The US regulatory apparatus and producing companies are resisting control efforts, asserting that the flame-retardant properties of PBDEs outweigh the currently understood risks. Europe has taken the first steps toward reducing PBDE usage by banning one of the dominant commercial forms, Penta-PBDE.

Intriguingly, Ikonomou et al. also show that PBDE levels in breast milk in Sweden have dropped since that country instituted control measures. This indicates that concerted action to control PBDE levels would be successful, if other countries would make similar decisions. Recent moves by the US to avoid provisions in the Stockholm Convention on Persistent Organic Pollutants that enable addition of new chemicals, like PBDEs, make that unlikely, given current US attitudes.

The trends measured by Ikonomou et al. indicate that PBDEs will become the dominant organohalogen contaminant in the Arctic environment by 2050 even though presently they are but 1/50th the level of PCBs. This possibility should heighten pressures to begin finding alternatives to PBDEs for retarding flames in consumer products, and to advance PBDEs as one of the first, if not the first, contaminant to be added to the list of persistent organic pollutants covered by the Stockholm Convention.

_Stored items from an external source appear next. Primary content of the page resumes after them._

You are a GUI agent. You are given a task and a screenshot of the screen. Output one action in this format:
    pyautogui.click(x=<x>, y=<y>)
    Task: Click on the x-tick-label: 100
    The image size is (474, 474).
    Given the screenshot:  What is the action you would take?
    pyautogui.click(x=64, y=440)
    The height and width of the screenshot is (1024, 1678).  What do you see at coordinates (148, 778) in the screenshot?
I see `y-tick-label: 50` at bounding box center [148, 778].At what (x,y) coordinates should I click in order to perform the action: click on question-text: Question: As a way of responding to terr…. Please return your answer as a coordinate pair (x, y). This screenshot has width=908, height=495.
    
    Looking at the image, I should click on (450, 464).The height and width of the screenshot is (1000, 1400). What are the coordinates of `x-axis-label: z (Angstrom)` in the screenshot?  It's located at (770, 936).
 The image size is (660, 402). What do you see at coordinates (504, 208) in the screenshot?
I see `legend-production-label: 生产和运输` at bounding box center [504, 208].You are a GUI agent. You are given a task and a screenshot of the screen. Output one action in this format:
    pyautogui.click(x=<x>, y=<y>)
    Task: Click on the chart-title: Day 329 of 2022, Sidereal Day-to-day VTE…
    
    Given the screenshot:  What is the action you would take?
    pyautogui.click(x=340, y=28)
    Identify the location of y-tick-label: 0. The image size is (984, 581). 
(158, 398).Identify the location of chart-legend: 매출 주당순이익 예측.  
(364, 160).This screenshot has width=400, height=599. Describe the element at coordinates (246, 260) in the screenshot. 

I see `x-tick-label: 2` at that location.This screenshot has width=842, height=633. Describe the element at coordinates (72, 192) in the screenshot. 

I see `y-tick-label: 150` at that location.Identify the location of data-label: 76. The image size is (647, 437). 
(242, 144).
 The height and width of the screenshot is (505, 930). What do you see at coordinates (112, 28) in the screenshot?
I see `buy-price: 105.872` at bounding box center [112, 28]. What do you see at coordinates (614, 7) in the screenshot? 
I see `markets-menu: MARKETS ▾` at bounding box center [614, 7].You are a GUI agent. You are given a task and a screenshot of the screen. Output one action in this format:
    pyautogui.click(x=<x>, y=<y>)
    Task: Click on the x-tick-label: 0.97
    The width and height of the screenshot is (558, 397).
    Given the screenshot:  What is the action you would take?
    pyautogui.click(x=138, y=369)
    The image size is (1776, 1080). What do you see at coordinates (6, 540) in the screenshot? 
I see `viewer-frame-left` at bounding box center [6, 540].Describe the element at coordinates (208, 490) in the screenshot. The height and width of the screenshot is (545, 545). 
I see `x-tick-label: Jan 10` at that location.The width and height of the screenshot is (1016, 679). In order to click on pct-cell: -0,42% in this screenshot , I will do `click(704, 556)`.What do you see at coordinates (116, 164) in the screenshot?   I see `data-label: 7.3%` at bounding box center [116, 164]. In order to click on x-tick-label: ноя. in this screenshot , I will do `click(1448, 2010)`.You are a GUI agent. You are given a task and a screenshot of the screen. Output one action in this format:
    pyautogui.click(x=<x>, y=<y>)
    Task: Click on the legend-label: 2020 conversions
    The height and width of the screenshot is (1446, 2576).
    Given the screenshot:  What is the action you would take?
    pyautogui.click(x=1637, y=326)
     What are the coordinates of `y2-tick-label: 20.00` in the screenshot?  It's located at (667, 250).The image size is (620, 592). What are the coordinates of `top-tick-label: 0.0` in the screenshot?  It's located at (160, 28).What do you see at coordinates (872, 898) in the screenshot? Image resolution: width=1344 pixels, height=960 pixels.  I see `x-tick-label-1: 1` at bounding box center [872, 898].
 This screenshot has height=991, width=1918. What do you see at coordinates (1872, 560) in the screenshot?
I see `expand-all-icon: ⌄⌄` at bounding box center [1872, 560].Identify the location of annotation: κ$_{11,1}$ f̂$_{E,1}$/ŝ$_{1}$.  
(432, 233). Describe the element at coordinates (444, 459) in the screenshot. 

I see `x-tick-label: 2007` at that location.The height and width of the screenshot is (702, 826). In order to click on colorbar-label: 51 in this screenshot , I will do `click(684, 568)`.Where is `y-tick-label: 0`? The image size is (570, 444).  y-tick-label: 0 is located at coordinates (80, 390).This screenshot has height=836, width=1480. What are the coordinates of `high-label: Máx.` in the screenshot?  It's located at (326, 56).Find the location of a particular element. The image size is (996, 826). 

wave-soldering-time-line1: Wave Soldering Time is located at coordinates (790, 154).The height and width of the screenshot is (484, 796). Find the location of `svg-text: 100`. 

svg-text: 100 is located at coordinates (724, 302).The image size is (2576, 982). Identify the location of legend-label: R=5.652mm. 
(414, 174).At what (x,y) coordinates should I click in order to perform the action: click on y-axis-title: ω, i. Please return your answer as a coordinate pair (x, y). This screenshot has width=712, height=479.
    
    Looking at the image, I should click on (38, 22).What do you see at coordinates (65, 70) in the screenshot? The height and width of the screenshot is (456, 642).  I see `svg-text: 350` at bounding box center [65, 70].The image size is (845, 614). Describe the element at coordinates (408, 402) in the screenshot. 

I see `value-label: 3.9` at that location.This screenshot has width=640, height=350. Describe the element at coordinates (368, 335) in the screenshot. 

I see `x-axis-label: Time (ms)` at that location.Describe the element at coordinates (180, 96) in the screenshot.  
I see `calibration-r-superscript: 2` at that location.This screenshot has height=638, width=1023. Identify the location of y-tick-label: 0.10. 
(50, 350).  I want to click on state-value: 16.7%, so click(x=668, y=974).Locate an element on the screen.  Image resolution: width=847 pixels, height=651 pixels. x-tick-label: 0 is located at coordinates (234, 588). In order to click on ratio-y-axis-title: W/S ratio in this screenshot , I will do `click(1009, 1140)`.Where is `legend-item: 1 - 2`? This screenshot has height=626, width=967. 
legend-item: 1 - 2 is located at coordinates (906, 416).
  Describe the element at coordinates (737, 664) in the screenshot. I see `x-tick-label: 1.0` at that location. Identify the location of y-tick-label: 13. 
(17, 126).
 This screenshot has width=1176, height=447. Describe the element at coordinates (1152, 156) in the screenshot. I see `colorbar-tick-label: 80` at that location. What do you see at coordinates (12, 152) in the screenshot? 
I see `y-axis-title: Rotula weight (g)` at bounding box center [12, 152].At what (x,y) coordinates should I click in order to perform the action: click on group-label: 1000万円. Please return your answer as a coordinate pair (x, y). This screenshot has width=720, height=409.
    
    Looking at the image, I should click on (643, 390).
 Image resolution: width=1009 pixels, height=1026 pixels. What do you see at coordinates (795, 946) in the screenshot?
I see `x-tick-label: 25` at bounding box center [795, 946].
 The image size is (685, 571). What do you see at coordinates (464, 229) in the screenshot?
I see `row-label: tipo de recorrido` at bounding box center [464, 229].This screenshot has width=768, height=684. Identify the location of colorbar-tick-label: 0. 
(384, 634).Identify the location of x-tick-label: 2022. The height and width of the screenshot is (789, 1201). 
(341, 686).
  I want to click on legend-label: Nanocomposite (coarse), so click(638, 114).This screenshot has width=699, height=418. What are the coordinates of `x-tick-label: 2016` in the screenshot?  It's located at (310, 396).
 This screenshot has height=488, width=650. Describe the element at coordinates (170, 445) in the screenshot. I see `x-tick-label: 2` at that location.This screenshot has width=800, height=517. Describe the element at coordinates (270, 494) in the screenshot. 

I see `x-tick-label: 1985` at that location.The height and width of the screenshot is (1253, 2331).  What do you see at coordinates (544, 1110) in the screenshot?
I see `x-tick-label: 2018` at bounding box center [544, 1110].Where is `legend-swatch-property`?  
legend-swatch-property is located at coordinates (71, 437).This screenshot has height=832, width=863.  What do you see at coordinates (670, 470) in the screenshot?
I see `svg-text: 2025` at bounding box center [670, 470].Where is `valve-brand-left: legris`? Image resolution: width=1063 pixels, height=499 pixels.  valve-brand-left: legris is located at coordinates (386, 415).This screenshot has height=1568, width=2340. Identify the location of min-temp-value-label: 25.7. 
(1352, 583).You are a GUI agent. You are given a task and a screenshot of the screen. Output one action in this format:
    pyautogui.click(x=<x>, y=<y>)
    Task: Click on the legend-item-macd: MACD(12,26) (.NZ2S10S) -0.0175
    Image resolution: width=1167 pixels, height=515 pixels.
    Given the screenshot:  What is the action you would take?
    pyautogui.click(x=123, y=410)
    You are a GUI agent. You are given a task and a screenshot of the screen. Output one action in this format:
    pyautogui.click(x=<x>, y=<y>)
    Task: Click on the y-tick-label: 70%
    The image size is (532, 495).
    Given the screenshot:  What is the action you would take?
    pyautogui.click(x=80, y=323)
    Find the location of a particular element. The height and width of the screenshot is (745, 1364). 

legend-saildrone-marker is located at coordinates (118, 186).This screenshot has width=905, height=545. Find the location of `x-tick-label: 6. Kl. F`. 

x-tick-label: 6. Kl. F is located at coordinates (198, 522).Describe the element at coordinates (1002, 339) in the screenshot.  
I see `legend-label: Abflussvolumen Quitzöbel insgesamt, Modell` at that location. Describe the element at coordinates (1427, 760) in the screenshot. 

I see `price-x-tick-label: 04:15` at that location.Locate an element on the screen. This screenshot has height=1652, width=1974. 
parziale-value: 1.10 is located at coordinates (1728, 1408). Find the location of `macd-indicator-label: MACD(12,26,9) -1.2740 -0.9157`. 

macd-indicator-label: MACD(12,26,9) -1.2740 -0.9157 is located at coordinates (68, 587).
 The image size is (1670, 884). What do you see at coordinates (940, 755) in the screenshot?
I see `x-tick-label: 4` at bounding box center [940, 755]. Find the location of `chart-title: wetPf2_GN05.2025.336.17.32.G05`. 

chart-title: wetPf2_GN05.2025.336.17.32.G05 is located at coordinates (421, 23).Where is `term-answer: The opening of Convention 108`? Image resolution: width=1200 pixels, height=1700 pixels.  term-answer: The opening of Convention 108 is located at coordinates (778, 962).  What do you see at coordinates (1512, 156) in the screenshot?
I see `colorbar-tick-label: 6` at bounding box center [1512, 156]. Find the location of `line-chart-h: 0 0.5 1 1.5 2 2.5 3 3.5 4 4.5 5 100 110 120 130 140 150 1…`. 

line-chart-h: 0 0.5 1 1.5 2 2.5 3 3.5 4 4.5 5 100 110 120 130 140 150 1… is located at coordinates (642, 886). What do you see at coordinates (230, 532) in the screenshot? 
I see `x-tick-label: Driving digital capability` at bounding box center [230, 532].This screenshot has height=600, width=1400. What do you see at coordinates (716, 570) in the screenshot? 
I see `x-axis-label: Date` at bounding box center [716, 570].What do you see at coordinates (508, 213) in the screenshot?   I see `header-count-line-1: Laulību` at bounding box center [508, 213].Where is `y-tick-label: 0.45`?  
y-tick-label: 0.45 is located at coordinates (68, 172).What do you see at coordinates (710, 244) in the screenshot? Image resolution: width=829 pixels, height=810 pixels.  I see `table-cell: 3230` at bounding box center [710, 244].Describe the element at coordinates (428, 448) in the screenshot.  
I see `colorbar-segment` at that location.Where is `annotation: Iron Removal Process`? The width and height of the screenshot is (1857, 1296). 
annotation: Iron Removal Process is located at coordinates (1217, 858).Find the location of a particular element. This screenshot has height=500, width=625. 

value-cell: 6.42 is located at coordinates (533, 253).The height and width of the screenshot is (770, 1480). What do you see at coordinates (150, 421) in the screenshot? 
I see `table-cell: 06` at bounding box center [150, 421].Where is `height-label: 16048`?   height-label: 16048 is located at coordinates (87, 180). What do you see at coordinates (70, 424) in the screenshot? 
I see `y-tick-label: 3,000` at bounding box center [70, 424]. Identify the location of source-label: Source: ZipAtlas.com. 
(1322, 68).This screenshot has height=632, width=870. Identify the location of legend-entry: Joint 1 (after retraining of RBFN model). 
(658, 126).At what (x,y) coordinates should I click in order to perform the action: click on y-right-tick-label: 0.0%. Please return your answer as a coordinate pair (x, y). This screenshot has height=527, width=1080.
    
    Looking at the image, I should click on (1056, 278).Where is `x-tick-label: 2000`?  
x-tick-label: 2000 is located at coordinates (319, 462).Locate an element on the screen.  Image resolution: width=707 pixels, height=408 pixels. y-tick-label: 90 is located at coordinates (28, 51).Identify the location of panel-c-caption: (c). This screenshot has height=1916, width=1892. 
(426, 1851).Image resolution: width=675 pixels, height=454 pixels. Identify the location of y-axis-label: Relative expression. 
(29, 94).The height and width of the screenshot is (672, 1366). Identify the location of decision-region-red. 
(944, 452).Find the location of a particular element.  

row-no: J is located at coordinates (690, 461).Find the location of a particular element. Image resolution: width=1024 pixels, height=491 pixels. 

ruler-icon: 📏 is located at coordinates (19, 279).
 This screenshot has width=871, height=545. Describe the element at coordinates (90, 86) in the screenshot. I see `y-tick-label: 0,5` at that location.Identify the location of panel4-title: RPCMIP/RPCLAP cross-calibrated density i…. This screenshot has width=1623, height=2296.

The research effort on PBDEs fate and impact in the environment should be moved forward urgently, with particular attention paid to the behavioral and cognitive impacts of these compounds, both in wildlife and humans. A significant component of this research should be directed toward arctic ecosystems and arctic-dwelling people, as they are poised to become the ultimate sink for PBDEs in the environment.